I haven't run Linux without swap, but I did run Windows XP for awhile without a swap file and only 2GB of RAM. If I had firefox open with a lot of tabs and was gaming at the same time then sometimes the game would crash due to insufficient memory. I never had the issue, iirc, when just running a game. It freed up a decent amount of hard drive space, which was why I did it(was running low on space and I wanted to wait until I had more options than paying 120-150$ for a 500GB hard drive).

Yes, in a scenario where you know you're not going to need it, it's somewhat better not to. It will free up space (esp if you were using a minimum or permanent swap), and often it will improve performance because general hard drive use isn't competing with windows' "pro-active" use of virtual memory.

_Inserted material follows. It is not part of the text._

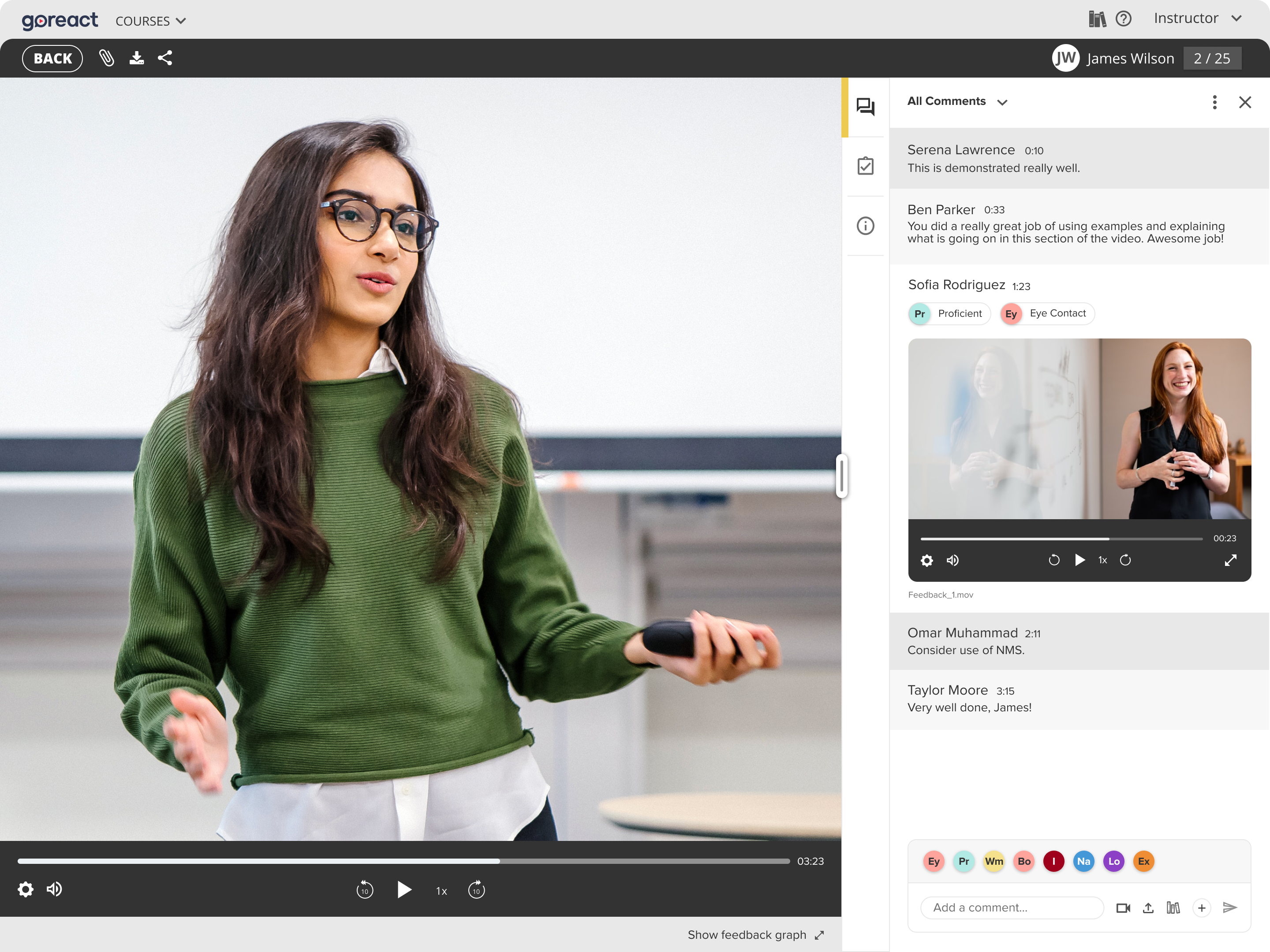The height and width of the screenshot is (952, 1270).
Task: Mute audio on the main video player
Action: point(55,889)
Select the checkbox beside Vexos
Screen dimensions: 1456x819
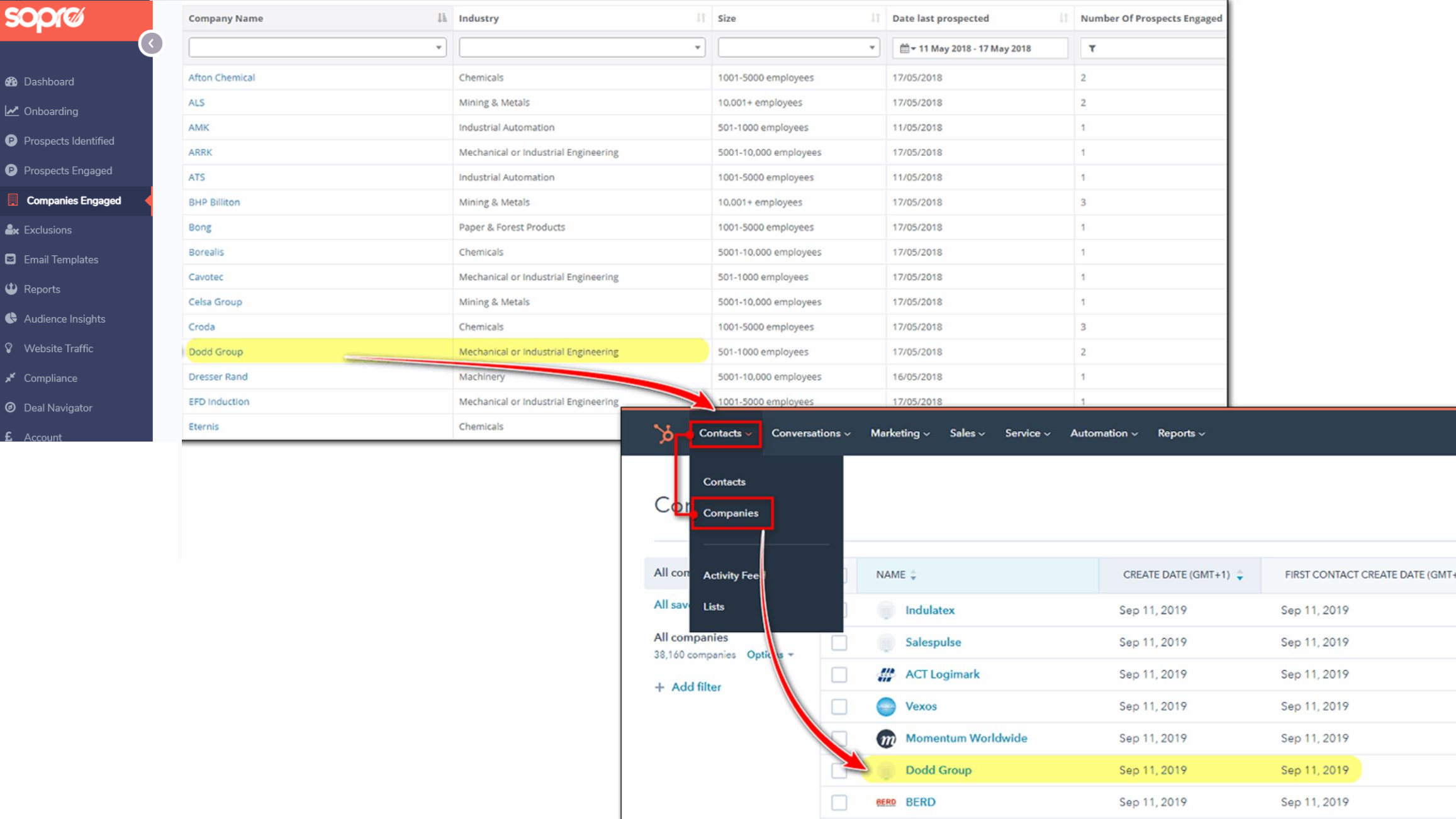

I remember that guy from corsair and his pitch of how much 6gb was improving performance on systems that only needed 2gb, because (in part) of the way windows swapping was tuned. Had they just turned off swap they'd have had the same benefit.
 
Windows XP is way to aggressive about writing pages to disk and flushing them from RAM, which is often incredibly annoying. Maximizing an application takes ages as the whole thing is pulled back from disk and so on. However Vista and 7 improve this and it's not really a big deal anymore. I wonder if they're not fairly aggressive about keeping hiberfil.sys or something similar up to date though, as hibernating is much faster than it should be.
 
I just deployed a centOS file server with no swap. All seems to be well, but I'll post if anything breaks :)
 
I have done enough research on this issue since I have asked here and realized that it 'does' matter to some degree. I see many applications on my server do page the swap memory and it it's not there, it moves to physical RAM. Not having it wont hurt anything but I do see applications cater to swap files.
 
Swap isn't just for memory space for applications or paging unused file/app components, it's also used for kernel errors. In the event of a kernel panic or daemon crash, the kernel dumps the memory contents to the swap file before halting or rebooting. When the system reboots, the page file contents are checked during boot and any crash data moved to a core file. The cores are usually placed in / and are usually hefty in size.

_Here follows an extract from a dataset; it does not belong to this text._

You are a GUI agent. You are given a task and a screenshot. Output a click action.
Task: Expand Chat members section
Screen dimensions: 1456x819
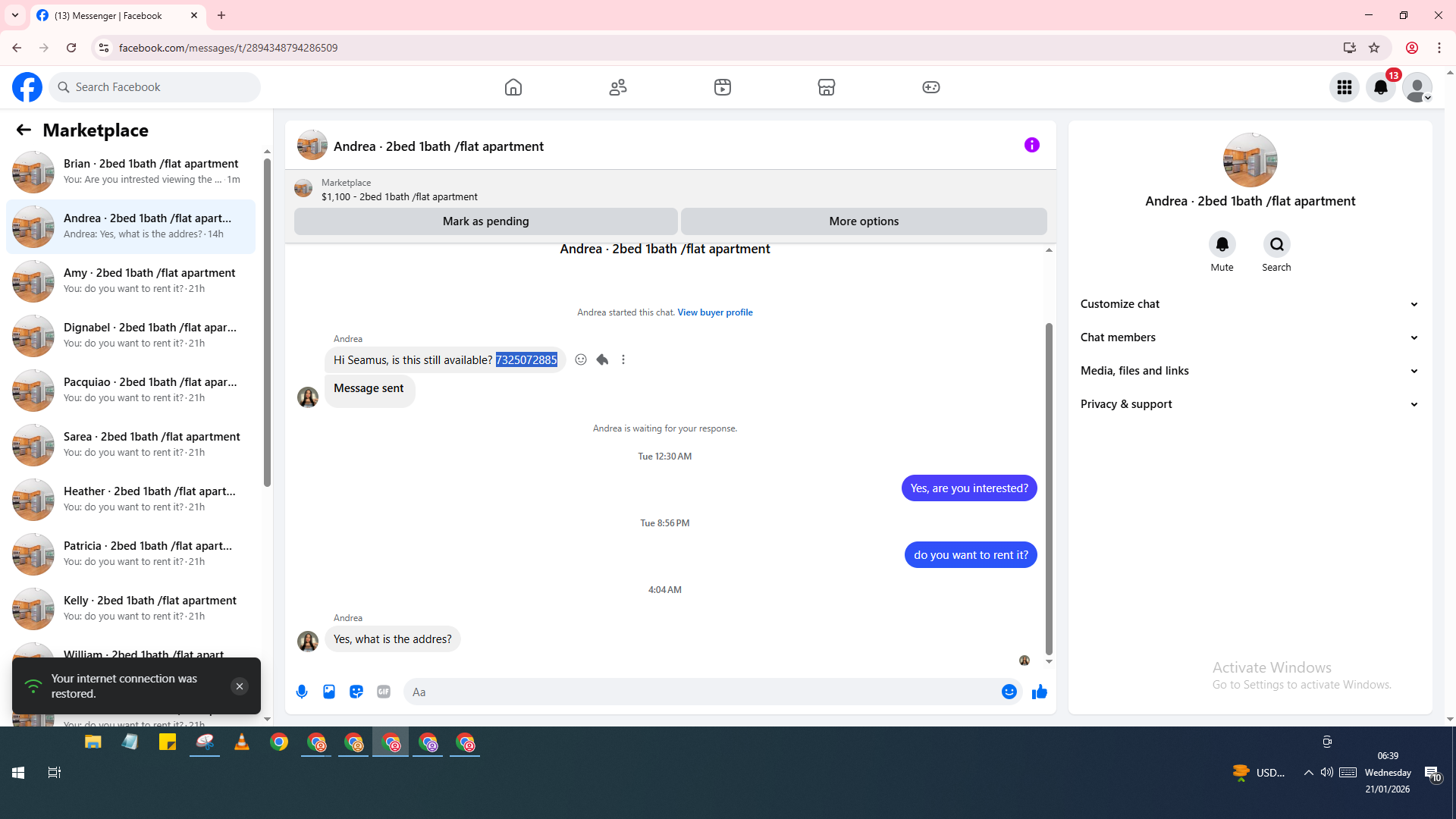tap(1249, 337)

This is why many distro installers prompt for a swap size that matches the amount of RAM in your system. The general golden rule is RAM x 1.5 for your swap to make sure the current memory contents can be dumped along with any daemon or app data dumps and still have some left for general use.

Basically, if you don't care to find out why your system came to a screeching halt or rebooted on you for some wierd reason, don't make a swap file. Seriously though, is a few GB of hard drive space really worth not having some extra breathing room? ;)


Word. Good info.
 
It's nice that you can use a swap file now rather than having to use up a precious primary partition.